**Document passage**:
######
On Tue, Oct 17, 2000 at 05:54:01PM -0500, Carl Wilhelm Soderstrom wrote:
> take a look at the Logical Volume Manager for Linux
> http://linux.msede.com/lvm/
> 
> Heinz Mauelshagen was here in MN, giving a presentation at the U, earlier
> this year. Very interesting stuff; tho I admit most of it flew way over my
> head at the time. :)

I've used, and love, LVM in both the development kernel, 2.4, and the
stable kernel+patches, 2.2.17 + rawio + lvm 0.8final.  It's a
WONDERFUL tool that solves all of my partitioning problems and
desires.  Let's say you have one harddrive, but you'd like to have a
separate parition for a number of mount points in your filesystem:

    ------------------------------
    Desired             Partition
    ------------------------------
    /                   /dev/sda3
    /boot               /dev/sda1
    swap                /dev/sda2
    ------------------------------
    (LVM Partitions     /dev/sda4)
######
**Apply what you read**:
A) Rewrite the post about LVM, starting with "On Tue, Oct" and going on through "the time. :)", and replace "presentation" with "talk".
B) In the post about LVM, which stable kernel version does the writer say they used LVM with?
You can ignore the lines in Stored items.

[Stored items]
######
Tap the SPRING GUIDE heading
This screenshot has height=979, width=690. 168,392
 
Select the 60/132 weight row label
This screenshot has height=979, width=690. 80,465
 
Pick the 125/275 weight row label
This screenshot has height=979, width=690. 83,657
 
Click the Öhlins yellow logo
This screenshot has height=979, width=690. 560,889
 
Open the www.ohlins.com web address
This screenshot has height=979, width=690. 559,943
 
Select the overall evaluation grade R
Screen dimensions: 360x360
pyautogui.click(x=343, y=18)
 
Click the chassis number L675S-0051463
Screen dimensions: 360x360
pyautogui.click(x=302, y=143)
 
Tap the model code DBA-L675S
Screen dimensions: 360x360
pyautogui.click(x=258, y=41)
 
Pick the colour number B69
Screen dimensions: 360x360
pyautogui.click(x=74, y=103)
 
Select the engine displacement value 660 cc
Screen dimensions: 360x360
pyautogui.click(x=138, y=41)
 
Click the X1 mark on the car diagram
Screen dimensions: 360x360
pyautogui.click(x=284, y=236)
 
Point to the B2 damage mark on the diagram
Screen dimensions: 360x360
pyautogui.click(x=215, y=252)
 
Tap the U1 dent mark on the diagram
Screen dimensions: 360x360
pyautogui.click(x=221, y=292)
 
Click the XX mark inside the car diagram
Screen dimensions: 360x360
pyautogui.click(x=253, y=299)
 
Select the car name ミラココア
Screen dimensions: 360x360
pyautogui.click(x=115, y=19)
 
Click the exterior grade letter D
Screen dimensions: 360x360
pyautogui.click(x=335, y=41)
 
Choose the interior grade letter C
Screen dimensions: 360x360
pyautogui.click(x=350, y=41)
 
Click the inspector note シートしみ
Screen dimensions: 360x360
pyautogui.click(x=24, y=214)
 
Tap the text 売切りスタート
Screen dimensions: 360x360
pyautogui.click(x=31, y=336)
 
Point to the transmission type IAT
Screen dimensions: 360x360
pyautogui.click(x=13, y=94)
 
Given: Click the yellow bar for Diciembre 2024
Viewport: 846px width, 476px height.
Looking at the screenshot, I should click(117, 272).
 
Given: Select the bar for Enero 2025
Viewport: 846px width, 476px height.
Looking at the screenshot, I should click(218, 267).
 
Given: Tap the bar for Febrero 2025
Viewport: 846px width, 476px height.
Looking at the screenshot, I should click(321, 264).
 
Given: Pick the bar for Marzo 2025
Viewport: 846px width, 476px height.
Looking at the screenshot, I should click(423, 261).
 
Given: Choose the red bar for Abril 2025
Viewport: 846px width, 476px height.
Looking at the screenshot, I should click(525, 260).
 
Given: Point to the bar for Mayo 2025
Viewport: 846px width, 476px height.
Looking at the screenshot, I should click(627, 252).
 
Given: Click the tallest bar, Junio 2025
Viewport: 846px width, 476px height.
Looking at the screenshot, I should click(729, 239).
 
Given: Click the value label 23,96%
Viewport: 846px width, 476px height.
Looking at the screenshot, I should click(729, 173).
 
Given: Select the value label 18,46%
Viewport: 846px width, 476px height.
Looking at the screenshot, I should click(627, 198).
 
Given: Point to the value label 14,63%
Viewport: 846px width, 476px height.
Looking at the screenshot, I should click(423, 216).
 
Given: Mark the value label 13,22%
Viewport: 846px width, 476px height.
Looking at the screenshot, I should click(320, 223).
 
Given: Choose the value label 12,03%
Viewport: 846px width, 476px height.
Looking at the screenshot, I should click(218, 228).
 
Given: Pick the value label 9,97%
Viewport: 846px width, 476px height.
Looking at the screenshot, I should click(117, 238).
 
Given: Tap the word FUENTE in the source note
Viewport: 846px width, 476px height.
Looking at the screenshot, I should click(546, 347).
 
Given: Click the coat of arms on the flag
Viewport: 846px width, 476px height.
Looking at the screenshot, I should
######
**Solutions to the exercise**:
A)
On Tue, Oct 17, 2000 at 05:54:01PM -0500, Carl Wilhelm Soderstrom wrote:
> take a look at the Logical Volume Manager for Linux
> http://linux.msede.com/lvm/
> 
> Heinz Mauelshagen was here in MN, giving a talk at the U, earlier
> this year. Very interesting stuff; tho I admit most of it flew way over my
> head at the time. :)

B) 2.2.17, with the rawio and lvm 0.8final patches.